Items from a dataset:
-------

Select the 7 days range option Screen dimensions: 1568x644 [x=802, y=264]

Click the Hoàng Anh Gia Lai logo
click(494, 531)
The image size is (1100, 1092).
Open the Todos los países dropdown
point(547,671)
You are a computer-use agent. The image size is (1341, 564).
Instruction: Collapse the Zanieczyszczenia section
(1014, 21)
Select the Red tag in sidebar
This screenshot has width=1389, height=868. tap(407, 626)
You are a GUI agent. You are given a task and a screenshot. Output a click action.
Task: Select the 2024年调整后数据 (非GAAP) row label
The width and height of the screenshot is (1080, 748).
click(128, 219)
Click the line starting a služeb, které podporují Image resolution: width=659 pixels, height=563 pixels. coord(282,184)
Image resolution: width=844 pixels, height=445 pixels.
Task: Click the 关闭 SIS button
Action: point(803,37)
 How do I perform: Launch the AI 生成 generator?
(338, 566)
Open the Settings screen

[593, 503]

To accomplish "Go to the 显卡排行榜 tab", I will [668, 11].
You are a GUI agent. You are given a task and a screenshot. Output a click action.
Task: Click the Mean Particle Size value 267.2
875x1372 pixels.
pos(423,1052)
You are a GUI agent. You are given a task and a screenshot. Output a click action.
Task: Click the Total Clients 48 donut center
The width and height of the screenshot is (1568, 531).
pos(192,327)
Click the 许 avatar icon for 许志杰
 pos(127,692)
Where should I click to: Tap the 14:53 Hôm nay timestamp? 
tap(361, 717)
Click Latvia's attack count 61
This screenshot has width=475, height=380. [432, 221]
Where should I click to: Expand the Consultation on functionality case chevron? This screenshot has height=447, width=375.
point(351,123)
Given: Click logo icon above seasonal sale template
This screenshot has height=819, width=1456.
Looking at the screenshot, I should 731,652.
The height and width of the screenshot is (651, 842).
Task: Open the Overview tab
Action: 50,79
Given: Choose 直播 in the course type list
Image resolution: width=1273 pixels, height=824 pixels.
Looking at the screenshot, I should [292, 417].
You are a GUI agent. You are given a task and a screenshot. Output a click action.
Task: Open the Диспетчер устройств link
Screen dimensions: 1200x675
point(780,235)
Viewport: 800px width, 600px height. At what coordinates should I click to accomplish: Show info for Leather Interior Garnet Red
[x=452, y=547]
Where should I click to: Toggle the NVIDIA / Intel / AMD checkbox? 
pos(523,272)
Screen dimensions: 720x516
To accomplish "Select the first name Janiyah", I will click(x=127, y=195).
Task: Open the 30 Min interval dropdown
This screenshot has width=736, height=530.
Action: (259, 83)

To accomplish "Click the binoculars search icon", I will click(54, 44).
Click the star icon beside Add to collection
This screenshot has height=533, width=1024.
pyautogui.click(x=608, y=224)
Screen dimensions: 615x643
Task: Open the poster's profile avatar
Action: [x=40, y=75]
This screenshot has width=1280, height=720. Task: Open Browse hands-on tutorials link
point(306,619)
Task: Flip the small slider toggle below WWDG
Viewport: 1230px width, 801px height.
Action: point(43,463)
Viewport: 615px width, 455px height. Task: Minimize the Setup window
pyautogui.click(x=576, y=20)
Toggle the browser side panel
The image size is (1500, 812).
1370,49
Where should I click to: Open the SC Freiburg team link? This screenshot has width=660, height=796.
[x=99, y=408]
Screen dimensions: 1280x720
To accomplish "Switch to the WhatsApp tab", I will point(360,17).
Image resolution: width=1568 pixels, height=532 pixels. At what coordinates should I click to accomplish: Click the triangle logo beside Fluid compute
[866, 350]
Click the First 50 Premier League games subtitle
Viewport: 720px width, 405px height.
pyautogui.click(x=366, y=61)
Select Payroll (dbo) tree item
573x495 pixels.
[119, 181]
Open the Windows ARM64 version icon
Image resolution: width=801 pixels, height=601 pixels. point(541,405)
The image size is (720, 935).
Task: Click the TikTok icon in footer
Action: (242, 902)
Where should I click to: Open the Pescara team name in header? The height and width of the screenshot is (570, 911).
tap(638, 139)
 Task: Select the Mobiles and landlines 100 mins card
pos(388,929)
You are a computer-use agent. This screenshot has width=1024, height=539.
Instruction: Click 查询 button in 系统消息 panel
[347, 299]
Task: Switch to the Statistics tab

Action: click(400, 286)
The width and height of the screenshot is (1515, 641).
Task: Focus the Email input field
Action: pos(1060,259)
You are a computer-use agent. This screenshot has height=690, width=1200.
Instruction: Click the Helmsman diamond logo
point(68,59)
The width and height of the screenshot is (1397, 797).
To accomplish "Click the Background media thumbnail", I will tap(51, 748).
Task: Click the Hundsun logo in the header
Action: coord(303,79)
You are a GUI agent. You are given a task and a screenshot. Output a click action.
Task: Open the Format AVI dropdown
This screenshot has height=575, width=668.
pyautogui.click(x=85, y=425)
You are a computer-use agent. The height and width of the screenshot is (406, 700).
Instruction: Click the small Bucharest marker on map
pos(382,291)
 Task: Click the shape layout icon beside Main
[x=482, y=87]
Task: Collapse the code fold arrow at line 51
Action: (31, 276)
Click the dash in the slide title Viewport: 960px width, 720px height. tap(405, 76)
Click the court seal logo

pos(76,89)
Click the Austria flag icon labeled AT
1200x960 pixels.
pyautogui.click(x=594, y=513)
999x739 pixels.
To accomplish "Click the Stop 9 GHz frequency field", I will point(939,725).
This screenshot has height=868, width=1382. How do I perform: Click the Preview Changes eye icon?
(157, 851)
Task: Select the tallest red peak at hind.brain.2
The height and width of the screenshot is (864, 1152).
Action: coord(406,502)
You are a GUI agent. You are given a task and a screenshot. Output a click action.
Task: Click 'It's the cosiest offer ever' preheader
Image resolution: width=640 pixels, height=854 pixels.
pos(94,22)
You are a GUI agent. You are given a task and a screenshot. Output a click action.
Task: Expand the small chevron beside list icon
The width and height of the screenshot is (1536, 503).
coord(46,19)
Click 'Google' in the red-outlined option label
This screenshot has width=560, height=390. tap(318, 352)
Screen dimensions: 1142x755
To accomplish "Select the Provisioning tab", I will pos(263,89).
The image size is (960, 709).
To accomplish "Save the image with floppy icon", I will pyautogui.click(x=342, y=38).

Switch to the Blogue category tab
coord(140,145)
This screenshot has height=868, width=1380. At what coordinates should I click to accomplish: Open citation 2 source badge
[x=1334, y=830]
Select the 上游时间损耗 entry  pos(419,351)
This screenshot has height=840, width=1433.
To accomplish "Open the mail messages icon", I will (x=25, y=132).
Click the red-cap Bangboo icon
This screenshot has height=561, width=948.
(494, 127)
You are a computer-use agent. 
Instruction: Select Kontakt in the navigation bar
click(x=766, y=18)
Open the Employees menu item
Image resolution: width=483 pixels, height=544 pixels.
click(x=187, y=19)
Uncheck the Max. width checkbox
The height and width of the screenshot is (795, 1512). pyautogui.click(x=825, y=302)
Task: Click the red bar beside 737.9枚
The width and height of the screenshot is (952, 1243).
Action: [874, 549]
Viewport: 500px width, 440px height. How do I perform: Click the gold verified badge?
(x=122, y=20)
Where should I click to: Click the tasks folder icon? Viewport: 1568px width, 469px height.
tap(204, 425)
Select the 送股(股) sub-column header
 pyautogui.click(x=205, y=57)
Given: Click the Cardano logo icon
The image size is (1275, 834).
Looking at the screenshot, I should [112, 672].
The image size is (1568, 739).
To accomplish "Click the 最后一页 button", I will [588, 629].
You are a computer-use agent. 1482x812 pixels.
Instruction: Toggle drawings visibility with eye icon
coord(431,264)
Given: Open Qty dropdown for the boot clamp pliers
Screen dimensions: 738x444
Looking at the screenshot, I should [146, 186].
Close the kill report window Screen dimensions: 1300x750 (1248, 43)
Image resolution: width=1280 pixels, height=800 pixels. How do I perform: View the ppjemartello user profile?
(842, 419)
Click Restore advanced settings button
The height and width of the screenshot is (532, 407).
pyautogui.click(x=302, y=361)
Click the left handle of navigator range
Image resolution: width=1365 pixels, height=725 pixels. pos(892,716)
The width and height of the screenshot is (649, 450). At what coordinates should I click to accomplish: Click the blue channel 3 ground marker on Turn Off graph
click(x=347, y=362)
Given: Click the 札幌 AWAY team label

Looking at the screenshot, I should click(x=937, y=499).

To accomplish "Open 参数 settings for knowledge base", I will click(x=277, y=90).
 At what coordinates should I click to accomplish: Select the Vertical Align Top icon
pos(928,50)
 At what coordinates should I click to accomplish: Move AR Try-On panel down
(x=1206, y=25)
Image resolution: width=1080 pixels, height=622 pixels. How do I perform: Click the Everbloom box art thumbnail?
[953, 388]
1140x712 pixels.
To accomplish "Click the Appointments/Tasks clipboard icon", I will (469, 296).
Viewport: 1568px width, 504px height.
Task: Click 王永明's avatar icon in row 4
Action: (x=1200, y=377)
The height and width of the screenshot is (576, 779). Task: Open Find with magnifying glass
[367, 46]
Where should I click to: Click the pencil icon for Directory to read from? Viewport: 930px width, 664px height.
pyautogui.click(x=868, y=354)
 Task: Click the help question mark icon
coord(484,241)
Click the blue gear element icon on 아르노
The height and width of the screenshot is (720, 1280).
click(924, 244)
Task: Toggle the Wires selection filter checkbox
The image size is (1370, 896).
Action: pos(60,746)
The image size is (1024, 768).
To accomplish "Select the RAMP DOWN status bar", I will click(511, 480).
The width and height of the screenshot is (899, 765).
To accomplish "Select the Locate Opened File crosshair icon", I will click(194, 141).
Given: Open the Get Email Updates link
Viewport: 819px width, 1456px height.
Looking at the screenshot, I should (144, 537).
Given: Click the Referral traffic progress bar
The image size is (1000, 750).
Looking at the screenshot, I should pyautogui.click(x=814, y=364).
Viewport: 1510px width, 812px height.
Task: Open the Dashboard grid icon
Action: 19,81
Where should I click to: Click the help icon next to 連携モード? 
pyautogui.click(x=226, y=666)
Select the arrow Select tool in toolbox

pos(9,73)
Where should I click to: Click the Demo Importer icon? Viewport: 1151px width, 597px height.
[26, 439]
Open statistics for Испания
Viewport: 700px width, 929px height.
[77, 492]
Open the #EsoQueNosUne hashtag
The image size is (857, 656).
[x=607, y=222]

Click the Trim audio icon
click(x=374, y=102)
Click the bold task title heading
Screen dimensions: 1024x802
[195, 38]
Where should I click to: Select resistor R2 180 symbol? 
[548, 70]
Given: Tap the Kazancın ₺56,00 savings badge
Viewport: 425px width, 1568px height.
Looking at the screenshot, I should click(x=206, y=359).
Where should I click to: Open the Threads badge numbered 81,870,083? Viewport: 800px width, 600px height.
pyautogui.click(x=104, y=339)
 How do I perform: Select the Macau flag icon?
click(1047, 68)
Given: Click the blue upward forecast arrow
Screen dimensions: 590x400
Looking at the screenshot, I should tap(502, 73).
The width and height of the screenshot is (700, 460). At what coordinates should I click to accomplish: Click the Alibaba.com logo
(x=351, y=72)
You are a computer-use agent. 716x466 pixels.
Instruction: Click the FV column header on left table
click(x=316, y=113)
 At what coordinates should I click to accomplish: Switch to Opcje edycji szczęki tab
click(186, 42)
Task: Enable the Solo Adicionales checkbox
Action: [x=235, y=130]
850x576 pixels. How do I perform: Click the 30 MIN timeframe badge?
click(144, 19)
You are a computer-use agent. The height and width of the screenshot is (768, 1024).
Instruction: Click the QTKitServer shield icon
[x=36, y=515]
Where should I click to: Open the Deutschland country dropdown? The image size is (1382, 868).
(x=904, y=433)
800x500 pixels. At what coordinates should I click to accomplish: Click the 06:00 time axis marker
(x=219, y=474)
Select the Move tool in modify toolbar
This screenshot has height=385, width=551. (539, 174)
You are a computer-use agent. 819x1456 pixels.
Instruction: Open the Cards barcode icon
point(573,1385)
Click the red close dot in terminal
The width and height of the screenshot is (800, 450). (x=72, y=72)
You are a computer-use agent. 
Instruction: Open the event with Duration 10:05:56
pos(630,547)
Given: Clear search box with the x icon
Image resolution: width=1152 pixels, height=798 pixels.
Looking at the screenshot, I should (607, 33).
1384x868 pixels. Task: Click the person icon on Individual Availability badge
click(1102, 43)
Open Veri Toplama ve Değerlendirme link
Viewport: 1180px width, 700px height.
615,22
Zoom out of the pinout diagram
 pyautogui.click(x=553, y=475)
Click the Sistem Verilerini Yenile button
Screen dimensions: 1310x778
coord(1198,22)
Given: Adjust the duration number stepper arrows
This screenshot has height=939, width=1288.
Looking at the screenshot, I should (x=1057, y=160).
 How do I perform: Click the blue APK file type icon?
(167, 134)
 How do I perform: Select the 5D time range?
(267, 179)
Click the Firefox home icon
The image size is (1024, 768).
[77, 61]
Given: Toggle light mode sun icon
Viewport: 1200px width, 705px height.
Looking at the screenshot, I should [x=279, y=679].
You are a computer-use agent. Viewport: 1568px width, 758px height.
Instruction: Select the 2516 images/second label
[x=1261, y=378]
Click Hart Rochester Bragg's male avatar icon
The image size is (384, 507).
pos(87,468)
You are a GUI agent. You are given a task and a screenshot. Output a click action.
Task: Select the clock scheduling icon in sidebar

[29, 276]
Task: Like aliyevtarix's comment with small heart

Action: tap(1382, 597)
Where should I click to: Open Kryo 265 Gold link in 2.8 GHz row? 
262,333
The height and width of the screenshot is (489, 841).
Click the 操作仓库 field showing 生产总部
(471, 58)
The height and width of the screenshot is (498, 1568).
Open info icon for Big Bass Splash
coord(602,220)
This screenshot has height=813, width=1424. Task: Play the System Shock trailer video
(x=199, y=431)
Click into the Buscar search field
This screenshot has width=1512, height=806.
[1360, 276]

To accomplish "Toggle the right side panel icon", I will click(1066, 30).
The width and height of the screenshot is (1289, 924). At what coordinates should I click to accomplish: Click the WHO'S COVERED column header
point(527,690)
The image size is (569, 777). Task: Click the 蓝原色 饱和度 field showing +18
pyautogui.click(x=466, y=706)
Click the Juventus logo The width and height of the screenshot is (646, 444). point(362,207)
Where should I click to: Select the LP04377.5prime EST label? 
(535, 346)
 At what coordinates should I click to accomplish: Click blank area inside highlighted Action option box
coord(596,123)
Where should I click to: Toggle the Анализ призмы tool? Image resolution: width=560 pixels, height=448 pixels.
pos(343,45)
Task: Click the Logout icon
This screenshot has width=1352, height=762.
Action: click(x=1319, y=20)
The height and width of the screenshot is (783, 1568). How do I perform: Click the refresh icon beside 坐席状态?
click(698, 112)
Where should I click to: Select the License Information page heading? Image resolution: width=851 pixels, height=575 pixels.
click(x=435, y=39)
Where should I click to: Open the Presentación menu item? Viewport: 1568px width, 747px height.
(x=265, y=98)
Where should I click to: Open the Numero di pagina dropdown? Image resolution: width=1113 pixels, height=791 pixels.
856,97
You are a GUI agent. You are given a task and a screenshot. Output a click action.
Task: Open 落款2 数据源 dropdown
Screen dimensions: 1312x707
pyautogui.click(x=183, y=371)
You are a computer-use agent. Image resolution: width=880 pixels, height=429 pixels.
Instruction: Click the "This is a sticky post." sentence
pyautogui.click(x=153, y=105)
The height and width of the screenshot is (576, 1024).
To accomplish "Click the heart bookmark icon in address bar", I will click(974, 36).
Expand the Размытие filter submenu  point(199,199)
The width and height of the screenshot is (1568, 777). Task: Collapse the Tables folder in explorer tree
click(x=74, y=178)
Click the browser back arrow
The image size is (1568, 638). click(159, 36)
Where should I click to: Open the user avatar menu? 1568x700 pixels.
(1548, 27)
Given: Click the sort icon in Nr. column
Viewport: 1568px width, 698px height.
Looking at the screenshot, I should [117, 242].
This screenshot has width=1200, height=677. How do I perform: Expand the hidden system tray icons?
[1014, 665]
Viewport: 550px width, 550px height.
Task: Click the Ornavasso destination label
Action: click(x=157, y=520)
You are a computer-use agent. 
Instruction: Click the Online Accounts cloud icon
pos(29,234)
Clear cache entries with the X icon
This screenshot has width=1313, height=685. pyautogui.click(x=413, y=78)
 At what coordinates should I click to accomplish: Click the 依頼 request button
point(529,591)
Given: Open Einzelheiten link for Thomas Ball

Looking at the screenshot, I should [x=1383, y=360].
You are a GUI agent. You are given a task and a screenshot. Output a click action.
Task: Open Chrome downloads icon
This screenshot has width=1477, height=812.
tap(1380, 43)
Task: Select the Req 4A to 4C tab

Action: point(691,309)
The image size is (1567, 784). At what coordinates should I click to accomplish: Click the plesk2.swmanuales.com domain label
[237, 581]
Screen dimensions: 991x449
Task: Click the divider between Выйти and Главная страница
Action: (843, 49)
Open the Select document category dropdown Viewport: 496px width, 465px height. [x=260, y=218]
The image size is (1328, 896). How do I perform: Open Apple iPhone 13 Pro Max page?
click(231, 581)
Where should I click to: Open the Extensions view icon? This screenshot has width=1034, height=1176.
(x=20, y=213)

-------

» **YOUR GOAL**
Starting at the first line of the records above, please copy every line exactly through the line containing "Task: Select the 2024年调整后数据 (非GAAP) row label", and stop there.

» **TASK RESULT**
Select the 7 days range option Screen dimensions: 1568x644 [x=802, y=264]

Click the Hoàng Anh Gia Lai logo
click(494, 531)
The image size is (1100, 1092).
Open the Todos los países dropdown
point(547,671)
You are a computer-use agent. The image size is (1341, 564).
Instruction: Collapse the Zanieczyszczenia section
(1014, 21)
Select the Red tag in sidebar
This screenshot has width=1389, height=868. tap(407, 626)
You are a GUI agent. You are given a task and a screenshot. Output a click action.
Task: Select the 2024年调整后数据 (非GAAP) row label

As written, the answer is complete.